The 2021–22 FA Cup was the 141st season and marks the 150th anniversary of the first Football Association Challenge Cup, the second oldest football tournament in the world, started in the 1871–72 season. It was sponsored by Emirates and was known as the Emirates FA Cup for sponsorship purposes. The winners qualified for the 2022–23 UEFA Europa League group stage.

Premier League side Leicester City were the holders, having beaten Chelsea in the 2021 FA Cup Final. They were eliminated by Nottingham Forest in the fourth round.

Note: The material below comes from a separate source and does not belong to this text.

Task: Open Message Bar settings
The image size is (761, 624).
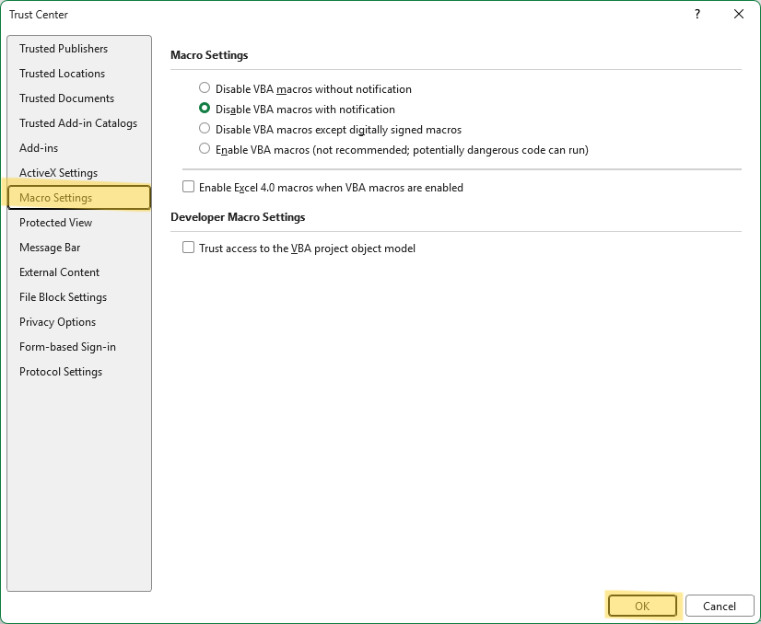Action: pos(50,248)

Liverpool beat the two-time defending runners-up Chelsea on penalties in the final to win their 8th FA Cup overall and first since 2006. This was the fifth FA Cup final that has gone to extra time, with Chelsea becoming the first team to lose three consecutive finals.

Teams
The FA Cup is a knockout competition with 124 teams taking part (excluding those eliminated in the qualifying rounds) all trying to reach the Final at Wembley in May 2022. The competitors consist of the 92 teams from the Football League system (20 teams from the Premier League and the 72 in total from the EFL Championship, EFL League One and EFL League Two) plus the 32 surviving teams out of 637 teams from the National League System (levels 5–10 of the English football league system) that started the competition in qualifying rounds.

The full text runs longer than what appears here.